Correlation analysis and diversity evaluation

Based on the loading diagram, PCA and ANOVA analysis for four factors, the correlation between four factors were conducted (Fig 5). For the chemical and genetic traits, the genetic distance of ITS2 was negatively correlated with the chemical components, except for the inorganic elements of P and Se in the roots, which were positively correlated with ITS2. The genetic distance of ITS was negatively correlated with Ca, Fe, Ba, Na and Cr, but was positively correlated with P. The psbA-trnH intergenic region showed no significant differences in terms of genetic distance. Thus, we excluded this region in subsequent analysis. For the chemical and climatic factors, the main chemical components calycosin-7-glucoside, polysaccharides, kaempferol, quercetin, and ononin were strongly positively correlated with the climatic traits of mean air speed, sunshine duration, evaporation capacity, extreme wind speed and percentage of sunshine, but these components were strongly negatively correlated with the precipitation, mean relative humidity and mean minimum air temperature. Meanwhile, formononetin and calycosin were strongly negatively correlated with the mean air speed, sunshine duration, evaporation capacity, extreme wind speed and percentage of sunshine, but were strongly positively correlated with the precipitation, mean relative humidity and mean minimum air temperature. Astragaloside was weakly positively correlated with the mean air speed, sunshine duration, evaporation capacity, extreme wind speed and percentage of sunshine but was weakly negatively correlated with the precipitation, mean relative humidity and mean minimum air temperature. For the chemical and edaphic factors, polysaccharide, kaempferol and ononin were strongly positively correlated with the inorganic elements Pb, As and Mn, but were weakly negatively correlated with Mg. Formononetin and calycosin were strongly positively correlated with Pn, As and Mn but weakly negatively correlated with Mg. Calycosin-7-glucoside and quercetin had no correlation with Pb, As, Mn and Mg. The inorganic element of B in the roots was positively correlated with Pb, As and Mn, but negatively correlated with Mg. Conversely, P in the roots was negatively correlated with Mg, but positively correlated with Pb, As and Mn.
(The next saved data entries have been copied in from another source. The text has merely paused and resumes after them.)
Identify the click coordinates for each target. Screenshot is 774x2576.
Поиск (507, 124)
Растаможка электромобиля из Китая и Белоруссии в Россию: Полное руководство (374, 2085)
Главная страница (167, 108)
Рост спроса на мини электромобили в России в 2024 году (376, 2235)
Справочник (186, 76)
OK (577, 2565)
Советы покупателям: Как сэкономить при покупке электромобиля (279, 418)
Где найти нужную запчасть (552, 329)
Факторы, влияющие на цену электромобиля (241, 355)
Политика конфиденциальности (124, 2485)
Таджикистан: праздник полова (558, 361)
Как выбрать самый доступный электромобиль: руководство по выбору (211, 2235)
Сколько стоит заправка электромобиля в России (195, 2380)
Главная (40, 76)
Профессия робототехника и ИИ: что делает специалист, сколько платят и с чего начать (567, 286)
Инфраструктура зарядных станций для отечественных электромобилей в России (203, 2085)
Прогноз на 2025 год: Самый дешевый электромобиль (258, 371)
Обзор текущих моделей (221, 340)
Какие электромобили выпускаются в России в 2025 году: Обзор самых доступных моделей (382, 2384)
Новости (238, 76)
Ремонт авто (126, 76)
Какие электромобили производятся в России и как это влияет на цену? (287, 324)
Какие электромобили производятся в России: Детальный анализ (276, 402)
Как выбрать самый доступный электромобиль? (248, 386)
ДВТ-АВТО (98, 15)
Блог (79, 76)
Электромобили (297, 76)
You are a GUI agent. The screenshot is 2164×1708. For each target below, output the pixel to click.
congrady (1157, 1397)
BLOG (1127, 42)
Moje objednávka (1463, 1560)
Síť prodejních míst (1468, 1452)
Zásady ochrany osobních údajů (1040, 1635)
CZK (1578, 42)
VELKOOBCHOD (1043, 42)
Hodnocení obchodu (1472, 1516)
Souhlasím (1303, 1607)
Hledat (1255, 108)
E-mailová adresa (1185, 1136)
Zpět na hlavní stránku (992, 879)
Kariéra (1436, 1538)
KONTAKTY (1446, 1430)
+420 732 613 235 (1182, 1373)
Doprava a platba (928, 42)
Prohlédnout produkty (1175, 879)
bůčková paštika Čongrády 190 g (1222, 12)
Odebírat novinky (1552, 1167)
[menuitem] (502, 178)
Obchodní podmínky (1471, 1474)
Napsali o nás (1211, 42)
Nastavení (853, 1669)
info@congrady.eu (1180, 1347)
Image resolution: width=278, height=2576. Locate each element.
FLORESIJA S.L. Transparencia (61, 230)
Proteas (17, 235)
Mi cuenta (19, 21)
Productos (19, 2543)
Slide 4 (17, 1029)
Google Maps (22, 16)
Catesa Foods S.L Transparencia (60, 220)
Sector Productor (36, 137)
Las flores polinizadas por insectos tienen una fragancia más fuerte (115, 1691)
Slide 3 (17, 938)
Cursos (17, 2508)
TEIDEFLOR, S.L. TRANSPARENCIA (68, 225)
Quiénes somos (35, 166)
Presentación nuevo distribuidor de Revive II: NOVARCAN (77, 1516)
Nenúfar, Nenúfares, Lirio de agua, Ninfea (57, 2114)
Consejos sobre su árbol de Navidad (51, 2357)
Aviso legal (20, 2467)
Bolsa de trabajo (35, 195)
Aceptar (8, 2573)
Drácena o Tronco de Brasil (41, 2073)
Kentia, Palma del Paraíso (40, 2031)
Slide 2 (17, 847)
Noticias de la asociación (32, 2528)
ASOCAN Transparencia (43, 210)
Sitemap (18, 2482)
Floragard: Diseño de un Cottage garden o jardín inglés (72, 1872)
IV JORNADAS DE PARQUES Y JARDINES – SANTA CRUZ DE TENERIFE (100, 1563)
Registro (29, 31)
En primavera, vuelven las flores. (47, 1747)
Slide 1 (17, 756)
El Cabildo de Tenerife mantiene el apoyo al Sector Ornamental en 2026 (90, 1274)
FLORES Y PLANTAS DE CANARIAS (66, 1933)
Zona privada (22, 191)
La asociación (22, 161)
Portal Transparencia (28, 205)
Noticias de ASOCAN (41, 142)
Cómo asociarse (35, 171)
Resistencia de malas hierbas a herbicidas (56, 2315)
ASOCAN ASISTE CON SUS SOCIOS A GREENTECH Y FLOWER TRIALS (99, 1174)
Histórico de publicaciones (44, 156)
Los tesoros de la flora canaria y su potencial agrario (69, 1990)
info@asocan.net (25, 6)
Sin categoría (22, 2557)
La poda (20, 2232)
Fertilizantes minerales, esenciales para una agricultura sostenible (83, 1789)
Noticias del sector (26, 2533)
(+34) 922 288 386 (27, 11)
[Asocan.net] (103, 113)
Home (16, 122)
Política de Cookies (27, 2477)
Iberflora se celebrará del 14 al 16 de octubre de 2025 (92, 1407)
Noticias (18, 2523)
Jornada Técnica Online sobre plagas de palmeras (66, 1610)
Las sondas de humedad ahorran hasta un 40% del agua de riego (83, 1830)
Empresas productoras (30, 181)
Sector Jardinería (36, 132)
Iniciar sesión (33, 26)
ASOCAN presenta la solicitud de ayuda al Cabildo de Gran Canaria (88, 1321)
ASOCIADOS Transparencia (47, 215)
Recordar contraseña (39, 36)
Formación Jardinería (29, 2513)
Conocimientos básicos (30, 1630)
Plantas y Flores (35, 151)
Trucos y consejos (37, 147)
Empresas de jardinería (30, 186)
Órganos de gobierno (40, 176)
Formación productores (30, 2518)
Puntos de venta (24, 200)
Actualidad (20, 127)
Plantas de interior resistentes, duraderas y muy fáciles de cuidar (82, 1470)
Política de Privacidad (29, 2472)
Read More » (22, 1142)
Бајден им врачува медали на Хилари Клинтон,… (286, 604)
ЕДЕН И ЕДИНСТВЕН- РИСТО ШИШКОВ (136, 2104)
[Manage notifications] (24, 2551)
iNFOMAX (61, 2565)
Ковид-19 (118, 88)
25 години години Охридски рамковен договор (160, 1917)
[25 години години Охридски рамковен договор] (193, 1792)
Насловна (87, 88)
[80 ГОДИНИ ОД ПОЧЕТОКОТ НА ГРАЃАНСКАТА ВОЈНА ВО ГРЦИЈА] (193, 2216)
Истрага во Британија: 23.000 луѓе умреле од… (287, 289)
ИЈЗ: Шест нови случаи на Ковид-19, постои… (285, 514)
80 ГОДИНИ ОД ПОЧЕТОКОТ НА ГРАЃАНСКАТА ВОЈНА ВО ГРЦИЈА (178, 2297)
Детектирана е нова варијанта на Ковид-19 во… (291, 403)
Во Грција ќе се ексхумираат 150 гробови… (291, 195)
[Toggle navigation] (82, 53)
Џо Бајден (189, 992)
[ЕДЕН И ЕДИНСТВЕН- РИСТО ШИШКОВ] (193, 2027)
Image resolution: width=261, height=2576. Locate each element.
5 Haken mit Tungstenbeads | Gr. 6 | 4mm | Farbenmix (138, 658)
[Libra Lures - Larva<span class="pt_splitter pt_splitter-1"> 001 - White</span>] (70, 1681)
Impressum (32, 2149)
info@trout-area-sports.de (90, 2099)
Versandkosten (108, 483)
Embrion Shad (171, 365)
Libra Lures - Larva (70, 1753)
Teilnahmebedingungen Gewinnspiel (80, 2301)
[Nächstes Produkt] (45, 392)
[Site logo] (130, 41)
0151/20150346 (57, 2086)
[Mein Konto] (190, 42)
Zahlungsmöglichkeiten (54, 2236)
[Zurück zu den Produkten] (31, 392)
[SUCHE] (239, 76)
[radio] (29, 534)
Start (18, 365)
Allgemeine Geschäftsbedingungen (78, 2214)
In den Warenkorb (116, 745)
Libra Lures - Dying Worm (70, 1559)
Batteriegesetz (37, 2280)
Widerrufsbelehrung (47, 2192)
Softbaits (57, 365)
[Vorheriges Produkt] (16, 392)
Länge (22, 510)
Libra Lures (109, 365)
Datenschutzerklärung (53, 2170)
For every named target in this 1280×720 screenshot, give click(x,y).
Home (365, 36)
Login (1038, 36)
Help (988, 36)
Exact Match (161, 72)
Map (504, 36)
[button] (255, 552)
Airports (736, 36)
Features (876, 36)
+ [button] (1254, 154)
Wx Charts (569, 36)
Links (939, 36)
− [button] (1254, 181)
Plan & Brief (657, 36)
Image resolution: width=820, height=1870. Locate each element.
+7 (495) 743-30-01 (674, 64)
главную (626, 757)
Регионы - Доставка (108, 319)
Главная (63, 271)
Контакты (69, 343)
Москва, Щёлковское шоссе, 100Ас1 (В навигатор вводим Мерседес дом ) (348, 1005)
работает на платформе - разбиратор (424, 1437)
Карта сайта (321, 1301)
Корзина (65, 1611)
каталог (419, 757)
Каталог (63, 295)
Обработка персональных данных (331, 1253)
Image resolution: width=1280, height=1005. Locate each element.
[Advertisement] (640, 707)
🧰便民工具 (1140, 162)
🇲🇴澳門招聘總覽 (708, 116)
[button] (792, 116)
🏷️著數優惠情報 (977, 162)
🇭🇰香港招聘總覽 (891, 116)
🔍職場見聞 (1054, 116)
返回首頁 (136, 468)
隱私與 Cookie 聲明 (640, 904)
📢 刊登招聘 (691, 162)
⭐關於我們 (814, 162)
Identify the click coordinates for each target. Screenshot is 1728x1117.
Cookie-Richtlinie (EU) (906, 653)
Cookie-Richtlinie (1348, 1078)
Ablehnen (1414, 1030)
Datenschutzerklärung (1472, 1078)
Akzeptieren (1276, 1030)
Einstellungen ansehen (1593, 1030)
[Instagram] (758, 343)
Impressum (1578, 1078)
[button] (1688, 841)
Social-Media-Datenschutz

The inorganic elements in the roots were not correlated with the climatic factors.

Discussion

Different geographic locations, climatic conditions and edaphic traits may contribute to the different quality levels of medicinal plants. In this study, the A. mongholicus samples were collected from three main producing areas, namely, Shanxi, Inner Mongolia and Gansu provinces in China. The samples were analyzed in terms of their chemical, genetic, climatic and edaphic traits, which were the main factors of influence corresponding to the quality of herbal material. The eight main active constituents included six flavonoids, astragaloside and Astragalus polysaccharide[25]. The content of the main active constituents showed that A. mongholicus produced in Shanxi province contained the highest total content. By contrast, the content of the inorganic elements in the roots were not significantly different. Remarkably, the content of Astragaloside was higher in the samples of Inner Mongolia than those from the other two locations. As an isolated active constituent, Astragaloside mainly confers a protective effect against ischemic-heart disease and brain injury. The content of flavonoid and Astragalus polysaccharide were higher in the samples from Shanxi province. Flavonoid and polysaccharide components of A. mongholicus are mainly used for anti-neoplastic properties and inhibition of atherosclerosis formation. The present results were consistent with those of previous studies[26, 27].

To explore the genetic variation between different locations, we employed three commonly used DNA barcodes in medicinal plants, ITS, ITS2 and psbA-trnH intergenic region, to analyze A. mongholicus from three different locations. The ML tree showed that the samples from different locations were divided into different clusters. The results were consistent to a certain degree with those of previous studies[28, 29]. According to the report by Liu et al., the ITS sequence for A. mongholicus from different regions were highly conservative at an intra-specific level. In our study, we confirmed the performance of ITS and its partial sequence of ITS2 in A. mongholicus. The ML tree of ITS and ITS2 were in substantial agreement, because ITS2 was a part of the ITS sequence. Furthermore, we combined the chloroplast barcodes, psbA-trnH intergenic region, which performed well compared with ITS and ITS2 sequence in our previous studies[30–32]. The psbA-trnH intergenic region performed better than the other two barcodes because it divided the samples into three observable clusters. The results indicated that A. mongholicus from different locations possessed stable genetic variation in the psbA-trnH intergenic region, which could be used as a molecular marker to distinguish samples from different locations.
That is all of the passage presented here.